## WHAT IS EXPECTED:
Pull out each line of the data below that contains the string "height", treating uppercase and lowercase as different.

|---|

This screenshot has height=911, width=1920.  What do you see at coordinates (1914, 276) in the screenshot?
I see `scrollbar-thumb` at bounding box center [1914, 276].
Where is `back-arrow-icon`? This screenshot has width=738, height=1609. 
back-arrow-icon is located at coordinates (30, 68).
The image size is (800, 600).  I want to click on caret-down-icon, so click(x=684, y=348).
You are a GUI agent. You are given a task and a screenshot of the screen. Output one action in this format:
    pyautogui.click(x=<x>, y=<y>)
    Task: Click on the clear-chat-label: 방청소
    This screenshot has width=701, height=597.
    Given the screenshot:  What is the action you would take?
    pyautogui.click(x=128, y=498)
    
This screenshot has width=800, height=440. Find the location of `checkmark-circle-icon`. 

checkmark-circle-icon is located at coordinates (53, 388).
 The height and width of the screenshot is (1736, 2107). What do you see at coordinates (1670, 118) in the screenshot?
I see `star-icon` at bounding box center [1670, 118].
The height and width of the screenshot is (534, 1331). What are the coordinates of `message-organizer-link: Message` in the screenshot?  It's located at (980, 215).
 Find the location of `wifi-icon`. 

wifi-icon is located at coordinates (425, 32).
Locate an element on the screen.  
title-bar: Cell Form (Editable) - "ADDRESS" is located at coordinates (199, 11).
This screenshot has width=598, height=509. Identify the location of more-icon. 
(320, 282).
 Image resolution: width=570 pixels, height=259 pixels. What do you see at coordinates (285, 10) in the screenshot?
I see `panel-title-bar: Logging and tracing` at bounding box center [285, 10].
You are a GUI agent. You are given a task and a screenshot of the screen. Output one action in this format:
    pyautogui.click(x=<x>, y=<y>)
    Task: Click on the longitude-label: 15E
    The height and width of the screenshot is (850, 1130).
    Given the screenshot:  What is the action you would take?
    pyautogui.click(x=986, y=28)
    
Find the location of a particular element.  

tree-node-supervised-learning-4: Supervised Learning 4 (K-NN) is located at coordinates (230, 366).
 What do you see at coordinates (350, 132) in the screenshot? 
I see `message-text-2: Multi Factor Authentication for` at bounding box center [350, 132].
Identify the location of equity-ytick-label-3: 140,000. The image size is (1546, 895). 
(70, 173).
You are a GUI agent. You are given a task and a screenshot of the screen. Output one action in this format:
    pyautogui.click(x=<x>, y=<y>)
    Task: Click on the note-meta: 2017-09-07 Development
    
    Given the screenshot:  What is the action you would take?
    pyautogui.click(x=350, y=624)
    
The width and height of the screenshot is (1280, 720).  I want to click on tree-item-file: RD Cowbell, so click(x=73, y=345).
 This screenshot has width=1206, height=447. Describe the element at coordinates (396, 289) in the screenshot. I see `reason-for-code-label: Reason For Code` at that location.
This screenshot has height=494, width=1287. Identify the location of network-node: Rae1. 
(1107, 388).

|---|

## PROBLEM SOLUTION:
This screenshot has height=911, width=1920.  What do you see at coordinates (1914, 276) in the screenshot?
Where is `back-arrow-icon`? This screenshot has width=738, height=1609. 
    This screenshot has width=701, height=597.
This screenshot has width=800, height=440. Find the location of `checkmark-circle-icon`. 
 The height and width of the screenshot is (1736, 2107). What do you see at coordinates (1670, 118) in the screenshot?
The height and width of the screenshot is (534, 1331). What are the coordinates of `message-organizer-link: Message` in the screenshot?  It's located at (980, 215).
This screenshot has width=598, height=509. Identify the location of more-icon. 
 Image resolution: width=570 pixels, height=259 pixels. What do you see at coordinates (285, 10) in the screenshot?
    The height and width of the screenshot is (850, 1130).
The width and height of the screenshot is (1280, 720).  I want to click on tree-item-file: RD Cowbell, so click(x=73, y=345).
 This screenshot has width=1206, height=447. Describe the element at coordinates (396, 289) in the screenshot. I see `reason-for-code-label: Reason For Code` at that location.
This screenshot has height=494, width=1287. Identify the location of network-node: Rae1. 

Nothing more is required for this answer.